**Input data**
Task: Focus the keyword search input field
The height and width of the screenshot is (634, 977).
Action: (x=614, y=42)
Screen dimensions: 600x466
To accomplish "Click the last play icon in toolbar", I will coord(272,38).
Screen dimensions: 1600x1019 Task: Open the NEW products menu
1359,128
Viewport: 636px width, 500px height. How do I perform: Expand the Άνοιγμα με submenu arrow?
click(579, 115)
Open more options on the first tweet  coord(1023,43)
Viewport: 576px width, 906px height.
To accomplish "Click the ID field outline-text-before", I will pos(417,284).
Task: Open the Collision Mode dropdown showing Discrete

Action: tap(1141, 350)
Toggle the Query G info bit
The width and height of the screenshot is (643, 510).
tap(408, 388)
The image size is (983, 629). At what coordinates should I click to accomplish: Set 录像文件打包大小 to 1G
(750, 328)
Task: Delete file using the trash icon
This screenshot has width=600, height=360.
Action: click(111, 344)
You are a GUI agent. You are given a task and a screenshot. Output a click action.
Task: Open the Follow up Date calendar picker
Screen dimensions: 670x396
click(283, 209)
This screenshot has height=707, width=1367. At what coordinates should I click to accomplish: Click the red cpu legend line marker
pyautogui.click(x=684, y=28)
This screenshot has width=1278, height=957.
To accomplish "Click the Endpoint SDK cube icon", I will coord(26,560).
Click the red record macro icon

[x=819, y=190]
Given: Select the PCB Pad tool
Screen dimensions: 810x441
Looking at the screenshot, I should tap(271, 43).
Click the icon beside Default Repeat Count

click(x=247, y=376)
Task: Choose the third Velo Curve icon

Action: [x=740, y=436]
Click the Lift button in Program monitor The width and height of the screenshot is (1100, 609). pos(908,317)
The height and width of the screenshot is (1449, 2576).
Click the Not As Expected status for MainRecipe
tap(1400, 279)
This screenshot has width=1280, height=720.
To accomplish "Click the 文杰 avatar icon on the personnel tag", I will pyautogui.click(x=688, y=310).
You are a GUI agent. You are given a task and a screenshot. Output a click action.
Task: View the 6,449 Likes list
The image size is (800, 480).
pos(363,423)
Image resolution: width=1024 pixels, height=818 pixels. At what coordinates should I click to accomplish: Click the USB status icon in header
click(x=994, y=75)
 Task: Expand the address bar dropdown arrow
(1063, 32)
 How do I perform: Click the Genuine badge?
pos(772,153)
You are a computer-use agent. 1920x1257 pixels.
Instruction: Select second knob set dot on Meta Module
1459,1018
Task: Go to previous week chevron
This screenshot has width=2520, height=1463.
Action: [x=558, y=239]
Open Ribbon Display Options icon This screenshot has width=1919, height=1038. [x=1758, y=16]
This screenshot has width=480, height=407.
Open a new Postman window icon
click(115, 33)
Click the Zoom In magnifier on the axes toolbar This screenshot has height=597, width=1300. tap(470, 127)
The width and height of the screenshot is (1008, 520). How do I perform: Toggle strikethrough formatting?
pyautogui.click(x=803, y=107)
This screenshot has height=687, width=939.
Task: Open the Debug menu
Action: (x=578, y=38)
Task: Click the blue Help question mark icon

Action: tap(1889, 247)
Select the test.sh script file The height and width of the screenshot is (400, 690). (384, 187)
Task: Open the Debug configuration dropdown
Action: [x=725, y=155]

**Exercise requirements**
Can you write out the lines above again, swapping every "Screen dimensions" for "Screen size" and leaving everything else unchanged?

**Full answer**
Task: Focus the keyword search input field
The height and width of the screenshot is (634, 977).
Action: (x=614, y=42)
Screen size: 600x466
To accomplish "Click the last play icon in toolbar", I will coord(272,38).
Screen size: 1600x1019 Task: Open the NEW products menu
1359,128
Viewport: 636px width, 500px height. How do I perform: Expand the Άνοιγμα με submenu arrow?
click(579, 115)
Open more options on the first tweet  coord(1023,43)
Viewport: 576px width, 906px height.
To accomplish "Click the ID field outline-text-before", I will pos(417,284).
Task: Open the Collision Mode dropdown showing Discrete

Action: tap(1141, 350)
Toggle the Query G info bit
The width and height of the screenshot is (643, 510).
tap(408, 388)
The image size is (983, 629). At what coordinates should I click to accomplish: Set 录像文件打包大小 to 1G
(750, 328)
Task: Delete file using the trash icon
This screenshot has width=600, height=360.
Action: click(111, 344)
You are a GUI agent. You are given a task and a screenshot. Output a click action.
Task: Open the Follow up Date calendar picker
Screen size: 670x396
click(283, 209)
This screenshot has height=707, width=1367. At what coordinates should I click to accomplish: Click the red cpu legend line marker
pyautogui.click(x=684, y=28)
This screenshot has width=1278, height=957.
To accomplish "Click the Endpoint SDK cube icon", I will coord(26,560).
Click the red record macro icon

[x=819, y=190]
Given: Select the PCB Pad tool
Screen size: 810x441
Looking at the screenshot, I should tap(271, 43).
Click the icon beside Default Repeat Count

click(x=247, y=376)
Task: Choose the third Velo Curve icon

Action: [x=740, y=436]
Click the Lift button in Program monitor The width and height of the screenshot is (1100, 609). pos(908,317)
The height and width of the screenshot is (1449, 2576).
Click the Not As Expected status for MainRecipe
tap(1400, 279)
This screenshot has width=1280, height=720.
To accomplish "Click the 文杰 avatar icon on the personnel tag", I will pyautogui.click(x=688, y=310).
You are a GUI agent. You are given a task and a screenshot. Output a click action.
Task: View the 6,449 Likes list
The image size is (800, 480).
pos(363,423)
Image resolution: width=1024 pixels, height=818 pixels. At what coordinates should I click to accomplish: Click the USB status icon in header
click(x=994, y=75)
 Task: Expand the address bar dropdown arrow
(1063, 32)
 How do I perform: Click the Genuine badge?
pos(772,153)
You are a computer-use agent. 1920x1257 pixels.
Instruction: Select second knob set dot on Meta Module
1459,1018
Task: Go to previous week chevron
This screenshot has width=2520, height=1463.
Action: [x=558, y=239]
Open Ribbon Display Options icon This screenshot has width=1919, height=1038. [x=1758, y=16]
This screenshot has width=480, height=407.
Open a new Postman window icon
click(115, 33)
Click the Zoom In magnifier on the axes toolbar This screenshot has height=597, width=1300. tap(470, 127)
The width and height of the screenshot is (1008, 520). How do I perform: Toggle strikethrough formatting?
pyautogui.click(x=803, y=107)
This screenshot has height=687, width=939.
Task: Open the Debug menu
Action: (x=578, y=38)
Task: Click the blue Help question mark icon

Action: tap(1889, 247)
Select the test.sh script file The height and width of the screenshot is (400, 690). (384, 187)
Task: Open the Debug configuration dropdown
Action: [x=725, y=155]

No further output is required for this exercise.